A teacher gave a young student one apple, then another apple, then another, and asked how many apples he had. The kid said four. She tried again — same question, same answer. Frustrated, she switched fruits: one orange, one orange, one more orange. The kid correctly said three. When she finally asked why he kept saying four for apples, he replied simply, "Ma'am, I already have one apple in my bag."

Neither the teacher nor the student was wrong. The student answered the question that was actually asked of him. The teacher answered the question she thought she was asking. This is exactly why mistakes matter as a lens — most of what we label as "wrong" is just two people calculating from different starting points.

Mistakes Are Circumstantial, Never Absolute

As a Chartered Accountant by training and someone who has taught over 79,000 students across 74+ courses from my base in Dubai, I have watched smart people freeze for years over a single "failure" that, viewed from a different angle, was the most rational decision they could have made at the time.

  • What looks like a wrong move was right for the circumstances you were in.
  • What looks like an error was the correct answer to a question only you could see.
  • What looks like a setback was a working draft of the version you are now ready to build.

Errors are relative. They are not stamped on your forehead. The only absolute is whether you keep making fresh ones or keep recycling old ones.

Edison, the Wright Brothers, and the Math of New Errors

Thomas Edison made more than 10,000 attempts before the light bulb worked. The Wright brothers spent roughly 16 years before the aeroplane lifted off properly. Nobody — no scientist, no innovator, no inventor — has ever been right on the first try. The pattern is consistent:

  • Try something nobody around you has tried.
  • Fail in a specific, measurable way.
  • Change one variable.
  • Fail in a new way.
  • Repeat until the failure pattern produces the result.

Notice the rule: each failure must be a new failure. Repeating yesterday's mistake is not learning — it is stalling.

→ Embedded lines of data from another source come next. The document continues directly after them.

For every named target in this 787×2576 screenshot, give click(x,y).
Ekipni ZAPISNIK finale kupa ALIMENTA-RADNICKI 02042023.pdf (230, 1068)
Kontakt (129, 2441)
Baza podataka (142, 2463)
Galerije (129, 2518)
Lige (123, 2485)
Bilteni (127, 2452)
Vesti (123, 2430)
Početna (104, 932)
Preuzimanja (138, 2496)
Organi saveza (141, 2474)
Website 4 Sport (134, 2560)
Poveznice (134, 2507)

This is why mistakes matter only when they are different from the last one.

If You Are Not Making Mistakes, You Are Not Living

Mistakes are the residue of action. The moment you step outside what you have been taught, what your neighbours have done, what your family has modelled, you guarantee yourself a stream of errors. That stream is not a problem — it is the receipt.

Direct Answer: If your week contains zero new mistakes, your life graph is flat, and a flat graph is the clearest signal you have stopped growing. A growing life looks like a jagged upward line — small errors, course corrections, new errors, new corrections. Comfort feels safe but it is the most expensive position you can hold.

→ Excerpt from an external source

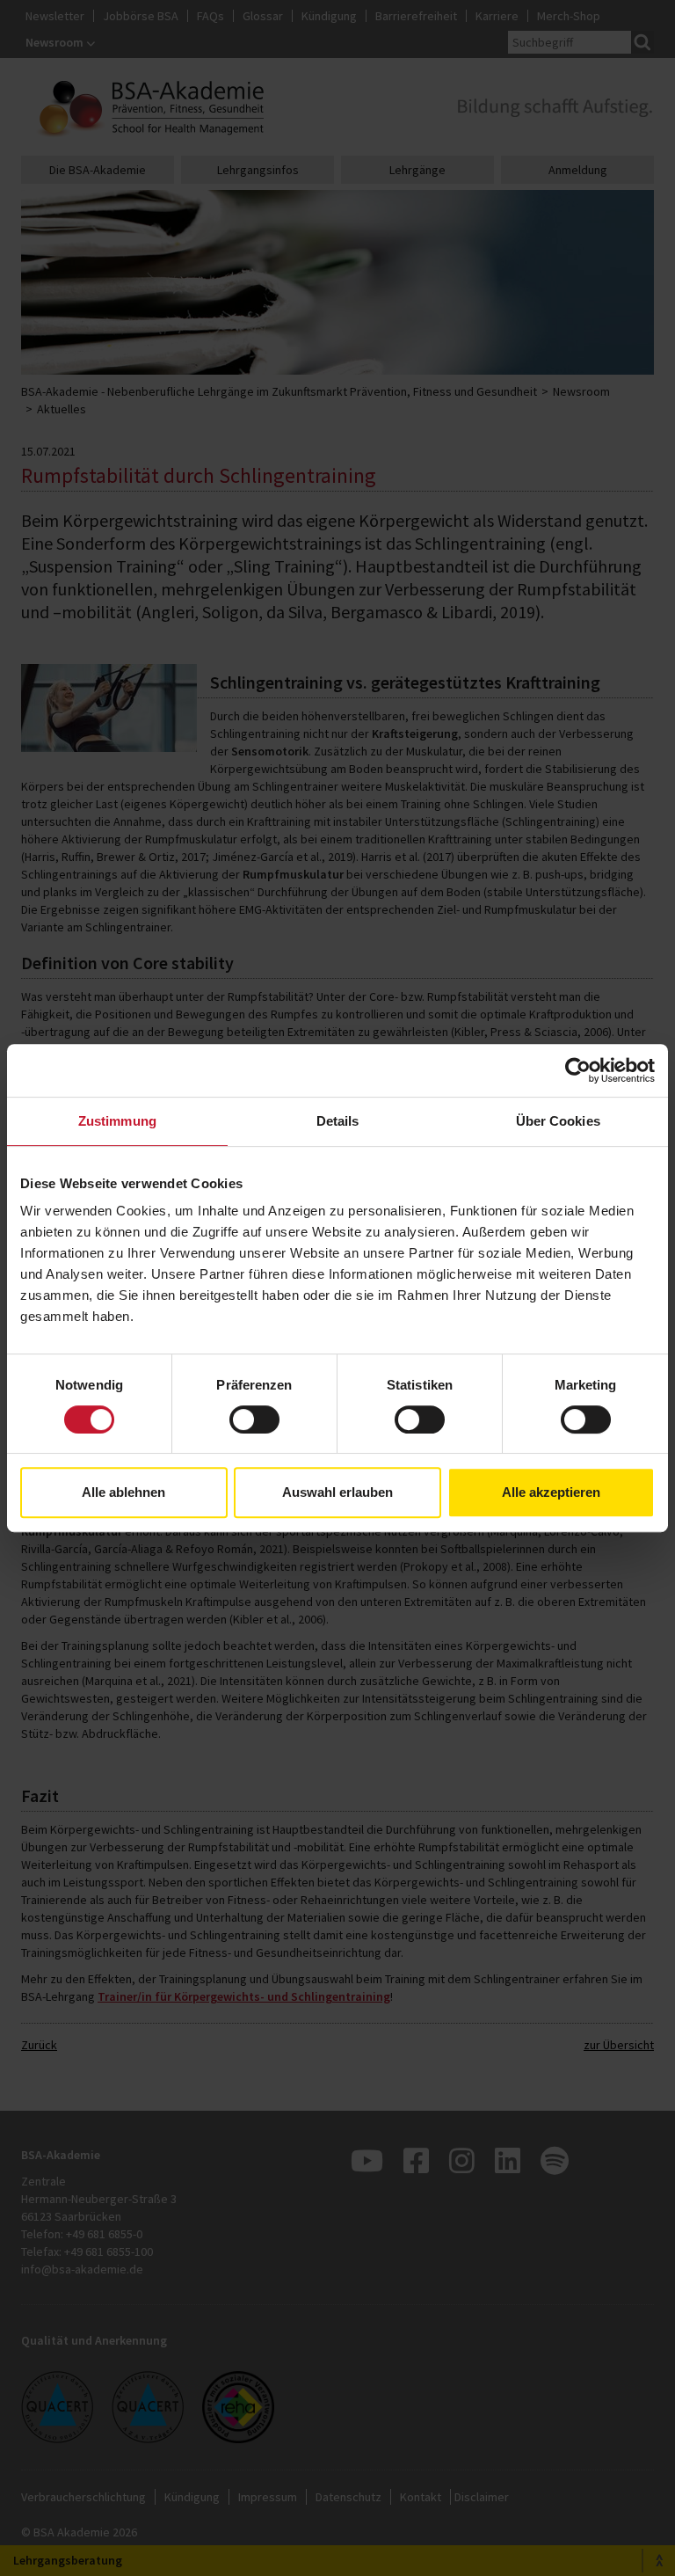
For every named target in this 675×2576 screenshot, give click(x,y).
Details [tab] (337, 1120)
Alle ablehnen (123, 1492)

How to Actually Use a Mistake Tomorrow Morning

Translating this philosophy into a real routine is simple. Here is the loop I use and teach:

  • Name it specifically. Not "I messed up the launch." Instead: "I sent the email at 9 PM Dubai time and the open rate dropped 40%."
  • Separate the person from the data. The mistake is information. You are not the mistake.
  • Change one variable for tomorrow. One. Not five. Five changes means you will not know what worked.
  • Make sure tomorrow's mistake is new. If it is the same mistake, you skipped step one.
  • Track the pattern weekly. A list of last week's new mistakes is the single best report on whether you are actually moving.

The Prayer That Reverses Your Relationship With Problems

If you find yourself in a stretch with no problems, no friction, no new errors — that is the warning sign, not the win. The honest move is to ask for the next problem on purpose. Ask for the situation that will force the next mistake. Promise yourself you will come out the other side as a sharper version of who you are today.

This is not motivational decoration. It is the operating manual of every person who eventually built something that did not exist before. They begged for the next problem because they understood why mistakes matter as a compounding asset.

Closing

Mistakes are not the opposite of progress — they are the price of it, and the cheaper you make that price by acting fast, the faster you compound. Tonight, write down one new mistake you are willing to make this week that you have never made before, and commit to running it on Monday morning.